I wander over to see what is happening. I see friends dancing with bandanas over their mouths, and the excitement is like electricity charging the air. I pick up a drum, sit down, and join in. More people come, from all directions. Drumming faster now, shouting, people begin to leap into the air and spin until soon, there are a couple hundred of us. Everyone is covered head to toe in a thin layer of white dust as a large metal phoenix statue is lit on fire. Building and growing in intensity, we invite the magic in through the wind and the rain until-hours later-the clouds clear, the most beautiful sunset comes out, and a rainbow touches down upon the horizon. We all begin laughing and hugging one another in large circles. All of us feel it: you can see it in our eyes. We've just been there

: Another spiritual epiphany at Burning Man.

Each year, in the week before Labor Day, more than 25,000 people gather on the flat playa surface of the Black Rock desert in northern Nevada to enact the ritual-a week-long event culminating in the burning of a 70-foot tall man effigy. This structure, which glows in blue neon at night, provides the city with a center, and its most powerful talisman, to which participants ascribe whatever meaning they choose to the experience. Any description of this week is impossible. It is a party, a temporary community, a carnival, an arts festival, and a tabula rasa for radical self-expression. It is a powerful place. While any attempt to define what happens here is inadequate, it certainly is a stage for spiritual transformation.
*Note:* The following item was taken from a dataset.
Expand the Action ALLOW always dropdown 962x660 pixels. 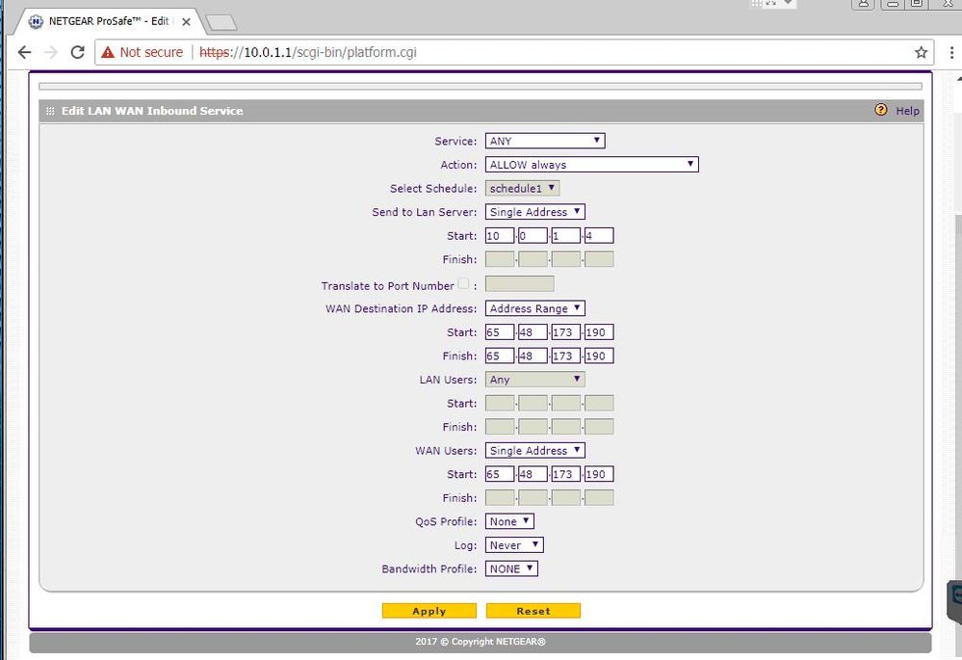[591, 165]
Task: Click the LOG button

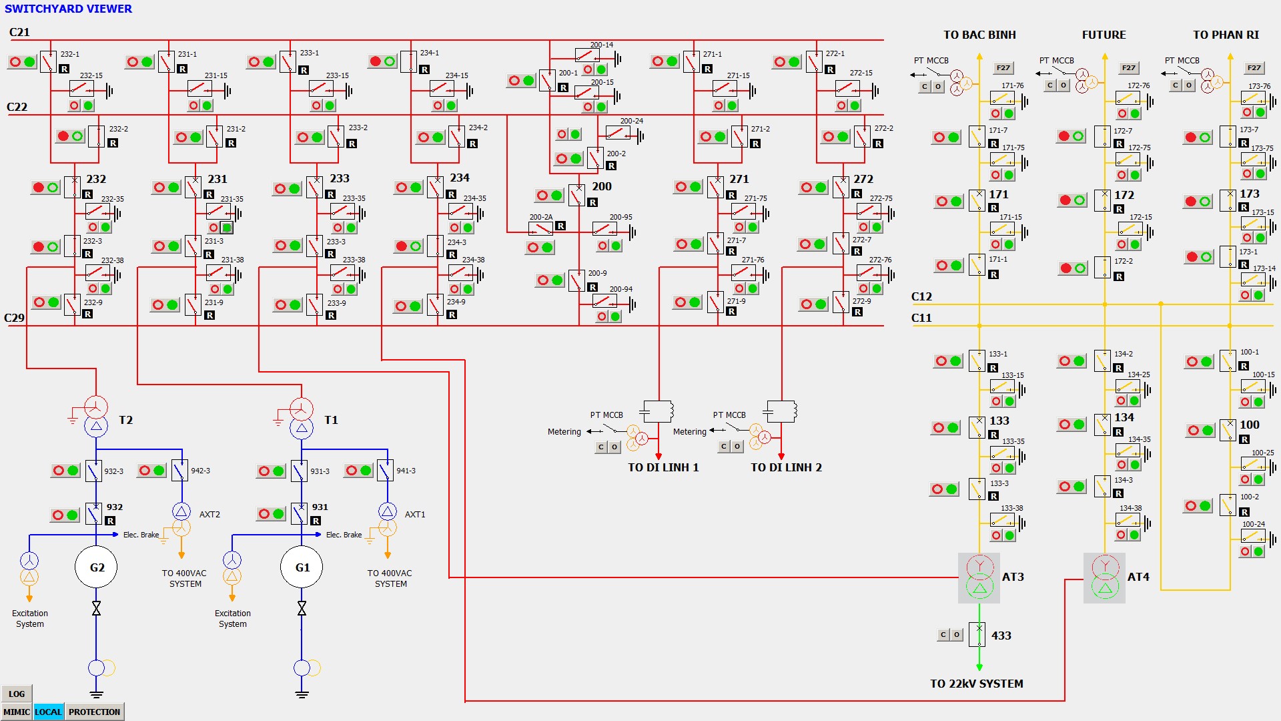Action: tap(17, 694)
The first time I came here last year, I thought I was inside of God's brain.

When it comes to the issue of spirituality at Burning Man, almost every viewpoint is represented, including some bizarre mysticism and plenty of self-made religions. Many people are happy to discuss their views when asked, but truly the only answers here lie within. While navigating through the city, full of shamans and teachers of all kinds, the soul finds its resonance in the creative explosion. Individual boundaries, taboos, and preconceptions are tested; ages are lived in days.

Black Rock City, as the festival's encampment is called, is actually a large village full of people who aren't specialists. Everyone here is good at so many things-constantly we are reminded of the full depth of our eclectic talents. We are all ministers to our spirits; ready to help each other out, whether you need to marry someone else, or more importantly-if you need to marry yourself. For many, Burning Man is their first vision of the fully unleashed creative power of the divine, and our god-like roles as creators.
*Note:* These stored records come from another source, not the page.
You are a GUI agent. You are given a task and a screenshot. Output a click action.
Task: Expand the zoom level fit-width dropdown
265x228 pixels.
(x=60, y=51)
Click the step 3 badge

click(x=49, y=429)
Every thought is put into collective action here. When listening to the heart, needs seem magically to be met. Your back hurts? Go lie down at center camp. Before long, you'll end up in a conversation with an incredible person who will offer you a Thai massage. Need a gallon of red paint? Ask the playa. It will happen. Often you don't even need to ask. Sometimes, you don't even know you need it yet. This is the byproduct of a care-based gift economy. Vending is prohibited here. You can't buy food, and you can't buy water. You can't even buy a commemorative t-shirt (but, yes, someone will help you make

one). Somewhere in the process of all this generosity in the face of survival, the community comes alive. Everyone waves, smiles, greets, and hugs. It's infectious and it lifts the city ever so subtly each day to higher places.